The staff who questioned the arrangement were told not to speak about it.

And although Labor has repaid the $388,000 that was misused to get itself elected, it hasn’t repaid the $1 million plus of taxpayers’ money spent appealing all the way to the High Court trying to quash the Victorian Ombudsman’s investigation and bury the report. In other words, they’ve repaid the proceeds of the original ”artifice,” but haven’t repaid the cost of the attempted cover-up.

Victorian Opposition Leader Matthew Guy with Prime Minister Malcolm Turnbull. (pic: supplied)
Victorian Opposition Leader Matthew Guy with Prime Minister Malcolm Turnbull. (pic: supplied)
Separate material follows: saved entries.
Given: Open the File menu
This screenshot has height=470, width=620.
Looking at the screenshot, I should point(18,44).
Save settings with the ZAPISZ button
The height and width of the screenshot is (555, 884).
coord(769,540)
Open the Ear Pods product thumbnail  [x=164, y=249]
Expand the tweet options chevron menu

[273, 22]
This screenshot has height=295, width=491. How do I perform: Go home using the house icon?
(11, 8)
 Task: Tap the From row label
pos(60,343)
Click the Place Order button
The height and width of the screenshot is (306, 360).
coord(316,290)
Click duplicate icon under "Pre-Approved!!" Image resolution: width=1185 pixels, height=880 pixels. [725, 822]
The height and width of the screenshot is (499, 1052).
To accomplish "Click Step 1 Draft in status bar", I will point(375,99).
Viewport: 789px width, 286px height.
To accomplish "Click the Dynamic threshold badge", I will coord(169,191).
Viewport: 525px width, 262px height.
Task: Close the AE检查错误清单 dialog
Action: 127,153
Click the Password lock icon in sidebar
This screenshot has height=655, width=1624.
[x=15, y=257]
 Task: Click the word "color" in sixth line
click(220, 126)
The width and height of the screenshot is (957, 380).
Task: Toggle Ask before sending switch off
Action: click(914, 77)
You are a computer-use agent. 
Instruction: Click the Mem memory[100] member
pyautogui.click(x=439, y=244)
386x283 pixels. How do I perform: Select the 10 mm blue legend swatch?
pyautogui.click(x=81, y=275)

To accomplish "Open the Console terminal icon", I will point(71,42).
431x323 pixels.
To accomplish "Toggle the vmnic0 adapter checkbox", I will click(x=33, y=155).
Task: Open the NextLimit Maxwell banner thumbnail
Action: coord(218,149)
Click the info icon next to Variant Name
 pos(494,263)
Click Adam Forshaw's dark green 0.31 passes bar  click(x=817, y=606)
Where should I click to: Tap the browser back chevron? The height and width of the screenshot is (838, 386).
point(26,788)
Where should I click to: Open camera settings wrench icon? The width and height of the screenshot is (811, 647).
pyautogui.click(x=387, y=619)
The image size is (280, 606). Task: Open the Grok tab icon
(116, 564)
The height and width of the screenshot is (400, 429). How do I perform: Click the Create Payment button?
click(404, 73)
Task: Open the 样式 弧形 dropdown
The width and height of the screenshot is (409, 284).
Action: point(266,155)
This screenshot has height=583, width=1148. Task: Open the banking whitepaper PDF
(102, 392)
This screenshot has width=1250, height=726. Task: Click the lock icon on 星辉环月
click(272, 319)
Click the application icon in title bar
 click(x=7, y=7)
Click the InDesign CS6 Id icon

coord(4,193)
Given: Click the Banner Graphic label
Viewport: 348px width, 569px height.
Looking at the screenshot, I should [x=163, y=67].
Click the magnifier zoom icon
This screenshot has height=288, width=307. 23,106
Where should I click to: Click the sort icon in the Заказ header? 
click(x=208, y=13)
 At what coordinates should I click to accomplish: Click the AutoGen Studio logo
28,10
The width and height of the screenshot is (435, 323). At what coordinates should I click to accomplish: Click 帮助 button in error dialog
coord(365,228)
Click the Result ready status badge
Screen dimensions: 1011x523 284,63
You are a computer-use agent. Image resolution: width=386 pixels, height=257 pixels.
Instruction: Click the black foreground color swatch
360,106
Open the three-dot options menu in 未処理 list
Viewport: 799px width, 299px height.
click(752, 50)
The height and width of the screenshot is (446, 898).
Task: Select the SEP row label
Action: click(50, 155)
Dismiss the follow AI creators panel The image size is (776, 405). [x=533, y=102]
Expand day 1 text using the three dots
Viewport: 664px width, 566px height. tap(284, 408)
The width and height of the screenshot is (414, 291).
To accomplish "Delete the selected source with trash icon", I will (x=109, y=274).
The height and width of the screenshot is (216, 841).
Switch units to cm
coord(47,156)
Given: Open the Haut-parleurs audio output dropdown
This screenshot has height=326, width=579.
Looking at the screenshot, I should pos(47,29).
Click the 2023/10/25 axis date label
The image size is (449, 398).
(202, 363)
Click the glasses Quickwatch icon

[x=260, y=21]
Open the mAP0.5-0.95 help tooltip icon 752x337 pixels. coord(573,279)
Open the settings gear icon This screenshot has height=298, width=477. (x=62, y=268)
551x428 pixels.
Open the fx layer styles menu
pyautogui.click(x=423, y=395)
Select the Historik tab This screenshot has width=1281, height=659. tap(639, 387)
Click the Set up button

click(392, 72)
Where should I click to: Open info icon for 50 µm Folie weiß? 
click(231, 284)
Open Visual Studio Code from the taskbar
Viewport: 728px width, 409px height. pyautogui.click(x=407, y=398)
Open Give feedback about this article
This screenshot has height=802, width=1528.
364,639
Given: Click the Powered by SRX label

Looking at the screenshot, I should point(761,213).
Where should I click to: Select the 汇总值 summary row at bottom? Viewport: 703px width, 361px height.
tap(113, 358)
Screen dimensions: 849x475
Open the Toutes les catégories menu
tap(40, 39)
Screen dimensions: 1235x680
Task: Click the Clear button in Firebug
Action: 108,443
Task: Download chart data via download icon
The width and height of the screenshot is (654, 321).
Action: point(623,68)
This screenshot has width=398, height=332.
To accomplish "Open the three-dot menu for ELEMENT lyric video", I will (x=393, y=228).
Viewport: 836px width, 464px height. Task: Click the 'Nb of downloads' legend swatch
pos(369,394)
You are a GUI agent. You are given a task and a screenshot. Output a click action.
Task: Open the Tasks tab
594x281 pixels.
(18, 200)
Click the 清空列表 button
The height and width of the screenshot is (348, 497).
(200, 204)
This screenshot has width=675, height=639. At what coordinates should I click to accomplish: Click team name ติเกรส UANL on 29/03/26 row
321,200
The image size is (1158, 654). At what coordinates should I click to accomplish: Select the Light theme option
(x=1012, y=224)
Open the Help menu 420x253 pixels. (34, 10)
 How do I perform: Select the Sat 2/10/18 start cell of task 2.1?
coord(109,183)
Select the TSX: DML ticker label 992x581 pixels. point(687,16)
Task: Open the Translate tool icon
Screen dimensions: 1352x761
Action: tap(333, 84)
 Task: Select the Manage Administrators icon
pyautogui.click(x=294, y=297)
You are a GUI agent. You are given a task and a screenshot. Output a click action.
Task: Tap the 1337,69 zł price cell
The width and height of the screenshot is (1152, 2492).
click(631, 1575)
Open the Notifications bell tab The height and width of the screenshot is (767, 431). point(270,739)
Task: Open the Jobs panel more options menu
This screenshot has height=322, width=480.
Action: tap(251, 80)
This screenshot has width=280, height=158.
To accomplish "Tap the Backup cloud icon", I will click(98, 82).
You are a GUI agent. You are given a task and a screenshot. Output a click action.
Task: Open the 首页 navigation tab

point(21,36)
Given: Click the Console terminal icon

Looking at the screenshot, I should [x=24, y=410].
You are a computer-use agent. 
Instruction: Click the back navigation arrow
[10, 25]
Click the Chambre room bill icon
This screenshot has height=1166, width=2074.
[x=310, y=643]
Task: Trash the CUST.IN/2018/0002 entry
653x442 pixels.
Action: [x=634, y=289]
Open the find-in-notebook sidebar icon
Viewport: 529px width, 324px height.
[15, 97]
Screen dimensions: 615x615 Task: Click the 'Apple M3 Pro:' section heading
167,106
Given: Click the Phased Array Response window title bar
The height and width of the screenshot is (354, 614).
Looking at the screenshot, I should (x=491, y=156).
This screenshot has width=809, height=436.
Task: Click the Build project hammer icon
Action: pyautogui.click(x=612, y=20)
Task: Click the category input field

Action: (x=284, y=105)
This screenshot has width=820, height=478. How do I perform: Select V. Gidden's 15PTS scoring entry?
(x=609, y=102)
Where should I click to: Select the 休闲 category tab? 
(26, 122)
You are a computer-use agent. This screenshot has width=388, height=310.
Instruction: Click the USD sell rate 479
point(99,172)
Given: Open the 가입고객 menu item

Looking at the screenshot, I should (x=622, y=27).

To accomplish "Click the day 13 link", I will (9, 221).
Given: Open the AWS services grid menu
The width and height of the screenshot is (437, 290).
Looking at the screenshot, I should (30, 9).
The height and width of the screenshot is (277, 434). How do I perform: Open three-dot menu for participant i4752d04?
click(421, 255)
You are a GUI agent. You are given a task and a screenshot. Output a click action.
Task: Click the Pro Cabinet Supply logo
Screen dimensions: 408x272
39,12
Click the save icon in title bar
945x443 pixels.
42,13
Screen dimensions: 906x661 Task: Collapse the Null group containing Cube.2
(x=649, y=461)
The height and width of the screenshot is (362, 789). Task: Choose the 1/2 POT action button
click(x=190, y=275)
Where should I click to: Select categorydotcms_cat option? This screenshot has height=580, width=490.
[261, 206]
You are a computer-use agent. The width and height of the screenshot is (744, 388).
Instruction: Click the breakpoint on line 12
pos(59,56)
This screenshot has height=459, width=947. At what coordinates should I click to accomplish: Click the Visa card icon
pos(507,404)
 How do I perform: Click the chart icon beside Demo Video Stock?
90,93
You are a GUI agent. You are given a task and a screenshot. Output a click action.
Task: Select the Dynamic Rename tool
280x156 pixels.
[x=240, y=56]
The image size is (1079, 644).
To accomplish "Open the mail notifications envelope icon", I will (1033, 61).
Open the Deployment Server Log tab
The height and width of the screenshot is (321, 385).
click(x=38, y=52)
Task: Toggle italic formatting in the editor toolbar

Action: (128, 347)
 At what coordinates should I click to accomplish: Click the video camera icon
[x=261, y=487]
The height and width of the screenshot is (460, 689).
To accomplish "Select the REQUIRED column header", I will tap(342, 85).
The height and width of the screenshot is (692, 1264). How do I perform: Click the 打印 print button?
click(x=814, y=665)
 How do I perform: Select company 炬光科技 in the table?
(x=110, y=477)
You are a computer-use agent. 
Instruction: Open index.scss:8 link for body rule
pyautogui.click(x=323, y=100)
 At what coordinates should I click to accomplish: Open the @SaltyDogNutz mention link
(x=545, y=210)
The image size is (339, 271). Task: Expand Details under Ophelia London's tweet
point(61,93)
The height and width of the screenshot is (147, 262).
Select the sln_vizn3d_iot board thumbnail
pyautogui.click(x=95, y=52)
One of the MPs who used his electoral staff budget for party political campaigning and who then tried to suppress the investigation is the Attorney-General. Another is the Special Minister of State. Neither has even been reprimanded by the Premier, let alone forced to resign even though their responsibilities include maintaining standards of probity in government.

This is a rolled-gold rip-off perpetrated by government. It’s not just a claim in the media but an actual finding from the independent Victorian Ombudsman. Yet with an election due before the end of the year, the Victorian Liberal opposition needs to do more to expose Labor’s dishonesty.

My Sky News colleague Alan Jones couldn’t get the Victorian Opposition Leader onto his radio program for a free kick against his opponents. Matthew Guy is working hard but it’s clear he needs a sharper office in this critical election year, particularly as the Left are taking no prisoners in their onslaught of outrage, misinformation and class war histrionics.

Leader of the Opposition Bill Shorten is likely to push the words of Sally MacManus at the next election. (Pic: Mick Tsikas)
Leader of the Opposition Bill Shorten is likely to push the words of Sally MacManus at the next election. (Pic: Mick Tsikas)

Take ACTU president Sally MacManus’ claim this week that casual workers were being ripped off, even though they’re paid 25 per cent more per hour than permanent ones; and that the industrial tribunal set up by the last Labor government in Canberra should be renamed the Unfair Work Commission.

Big slabs of her log of claims are likely to become Labor’s official policy as Bill Shorten relentlessly pursues his class war agenda but federally, no one much other than a junior minister went into the media as part of a Liberal counter attack.

Having lost 28 Newspolls in a row, with another test due tomorrow, has the Coalition forgotten how to fight? You’ve got to wonder if you look at the last couple of weeks. Take Labor’s decision to stop a quarter of a million pensioners with shares from receiving their company tax rebate. Instead of grabbing this issue like a drowning man thrown a rope, Malcolm Turnbull was too busy preparing for his ASEAN photo-op to do more than one press conference on this last week, and one-half day trip this week.

Unless there is a hitherto undiscerned backbone to stand up to the extreme left, a Shorten Labor government will be a fait accompli. Having worked in politics for 16 years and having written and broadcast about it for the past two, I know this to be true. The PM and his cabinet should know it too and they might eventually get around to saying it. But if they leave it much longer, it will be too late.